What follows is a derivation wildly different from the derivation described by James Clerk Maxwell and later described with fewer assumptions by Ludwig Boltzmann.

For the case of an "ideal gas" consisting of non-interacting atoms in the ground state, all energy is in the form of kinetic energy. The relationship between kinetic energy and momentum for massive particles is $E=\frac{p^2}{2m}$

where p2 is the square of the momentum vector p = [pxpypz]. We may therefore rewrite Equation 1 as: $\frac{N_i}{N} = \frac{1}{Z} \exp \left[ \frac{-(p_x^2 + p_y^2 + p_z^2)}{2mkT} \right] \qquad\qquad (3)$

where Z is the partition function, corresponding to the denominator in Equation 1. Here m is the molecular mass of the gas, T is the thermodynamic temperature and k is the Boltzmann constant. This distribution of Ni/N is proportional to the probability density function fp for finding a molecule with these values of momentum components, so: $f_\mathbf{p} (p_x, p_y, p_x) = \frac{c}{Z} \exp \left[ \frac{-(p_x^2 + p_y^2 + p_z^2)}{2mkT} \right] \qquad\qquad (4)$

The normalizing constant c, can be determined by recognizing that the probability of a molecule having any momentum must be 1. Therefore the integral of equation 4 over all px, py, and pz must be 1.

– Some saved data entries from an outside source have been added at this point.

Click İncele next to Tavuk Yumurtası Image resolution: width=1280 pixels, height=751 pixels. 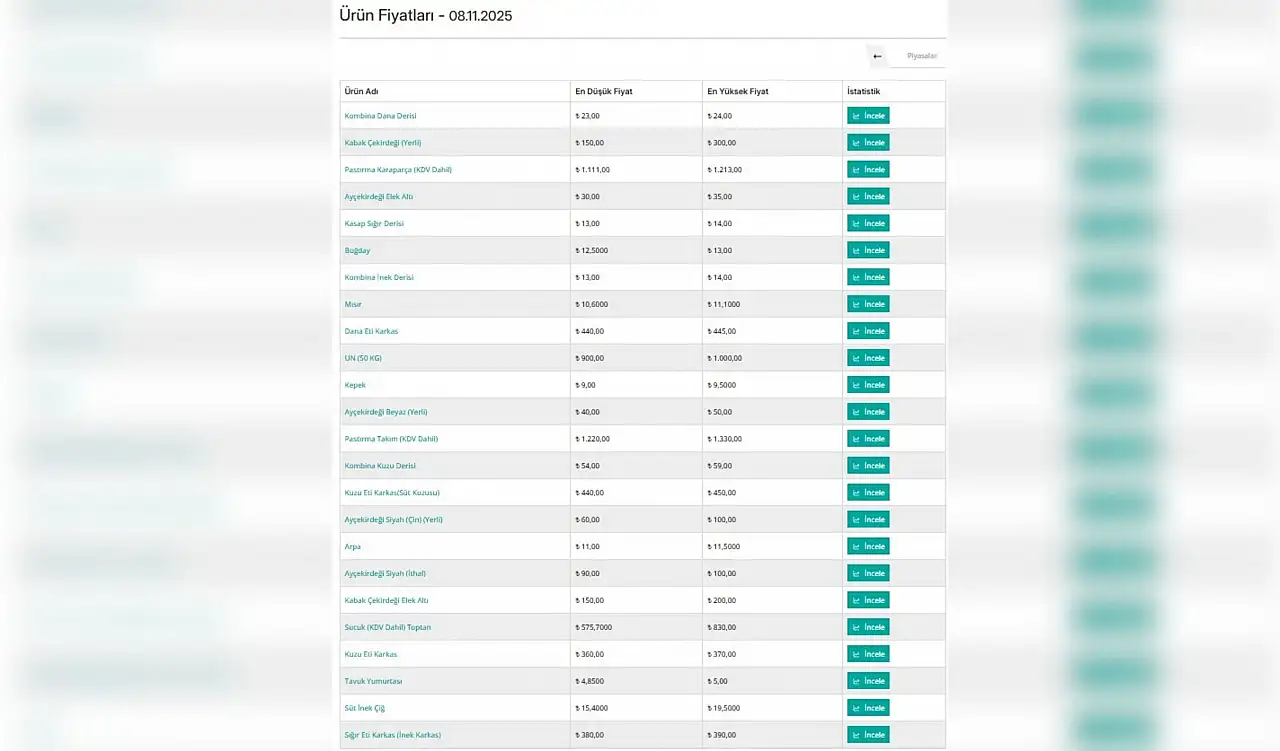point(868,681)
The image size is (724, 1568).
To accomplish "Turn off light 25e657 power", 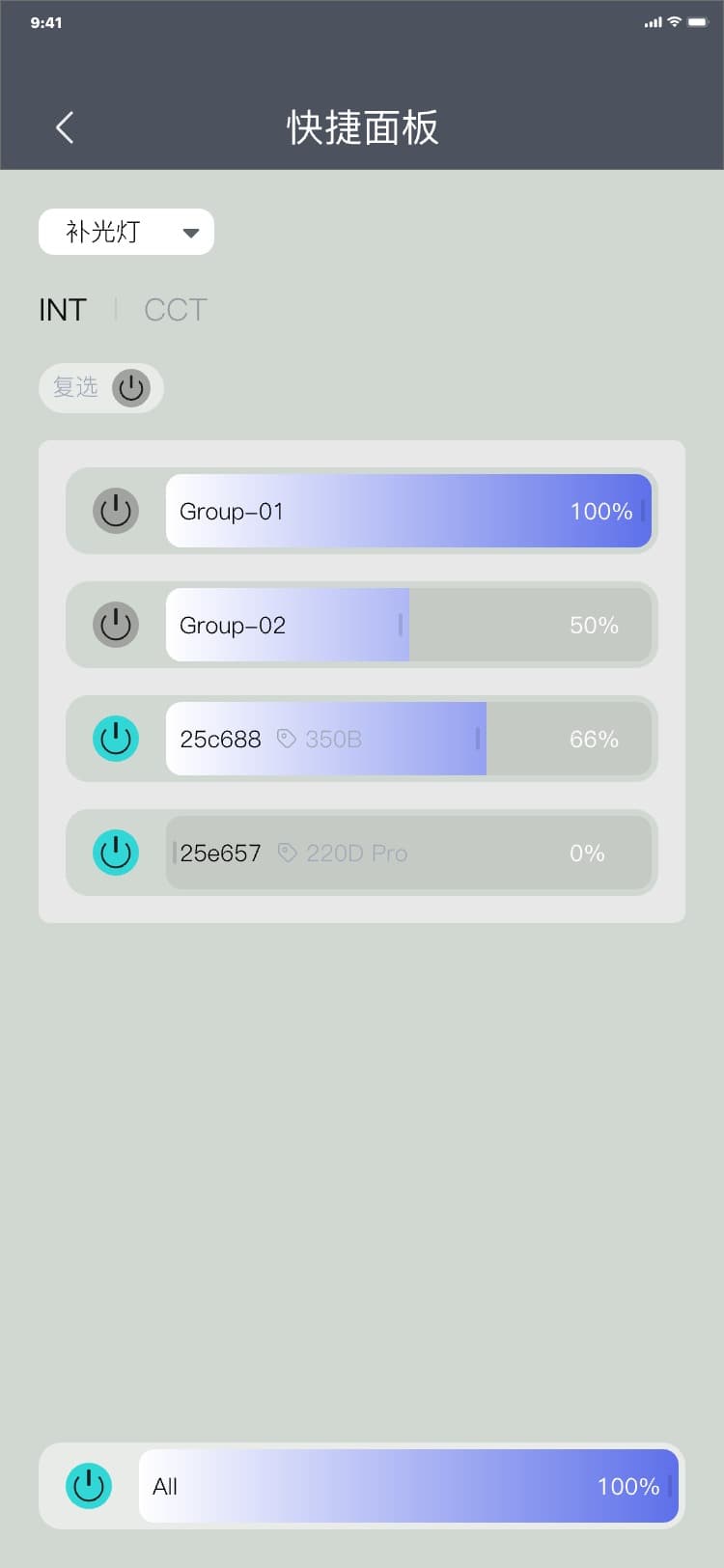I will (116, 853).
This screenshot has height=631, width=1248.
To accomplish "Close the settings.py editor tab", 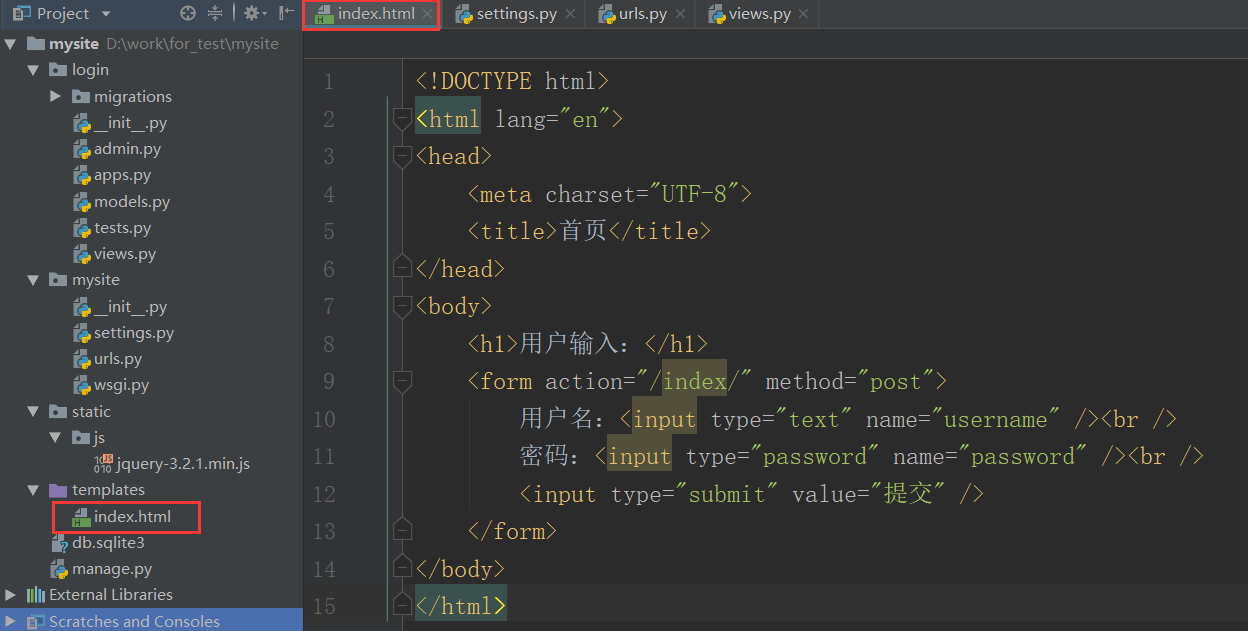I will [x=570, y=14].
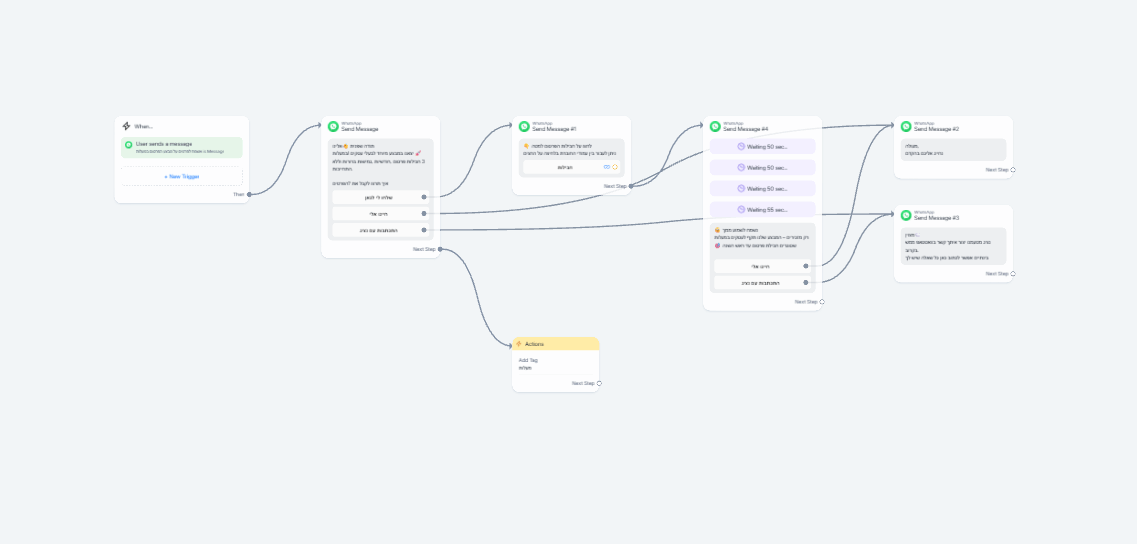Image resolution: width=1137 pixels, height=544 pixels.
Task: Click Next Step connector on Send Message #2
Action: pyautogui.click(x=1013, y=170)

It can be shown that: $\int_{-\infty}^\infty \int_{-\infty}^\infty \int_{-\infty}^\infty \frac{1}{Z} \exp \left[ \frac{-(p_x^2 + p_y^2 + p_z^2)}{2mkT} \right]\,dp_x \, dp_y\,dp_z = \frac{1}{Z} \left( 2\pi m kT \right)^{3/2} \qquad\qquad (5)$

so in order for the integral of equation 4 to be 1, $c = \frac{Z}{(\sqrt{2 \pi mkT}) ^ 3} \qquad\qquad (6)$

Substituting Equation 6 into Equation 4 and using pi = mvi for each component of momentum gives: $f_\mathbf{p} (p_x, p_y, p_x) = \sqrt{\left( \frac{1}{2 \pi mkT} \right)^3} \exp \left[ \frac{-(p_x^2 + p_y^2 + p_z^2)}{2mkT} \right] \qquad\qquad (7)$

Recognizing that the velocity probability density fv is proportional to the momentum probability density function by $f_\mathbf{v} d^3v = f_\mathbf{p} \left(\frac{dp}{dv}\right)^3 d^3v$

and using p=mv we get: $f_\mathbf{v} (v_x, v_y, v_z) = \sqrt{ \left(\frac{m}{2 \pi kT} \right)^3} \exp \left[ \frac{-m(v_x^2 + v_y^2 + v_z^2)}{2kT} \right] \qquad\qquad (8)$

Which is the Maxwell-Boltzmann velocity distribution. The probability of finding a particle with velocity in the infinitesimal element [dvxdvydvz] about velocity v = [vxvyvz] is $f_\mathbf{v} \left(v_x, v_y, v_z\right) dv_x dv_y dv_z$

We can find the distribution of the magnitude of the momentum by integrating $f_p =\int_{\theta=0}^{\pi} \int_{\phi=0}^{2\pi}~ f_\mathbf{p} p^2 \sin(\theta)\,d\theta\, d\phi=4\pi\sqrt{\left( \frac{1}{2 \pi mkT} \right)^3}~p^2 \exp \left[\frac{-p^2}{2mkT}\right]$

and finally, using p2 = 2mE we get the energy distribution: $f_E=f_p\left(\frac{dp}{dE}\right)\,dE =2\sqrt{\frac{E}{\pi(kT)^3}}~\exp\left[\frac{-E}{kT}\right]$

The Maxwell-Boltzmann distribution can also be derived by considering it to be a quantum gas.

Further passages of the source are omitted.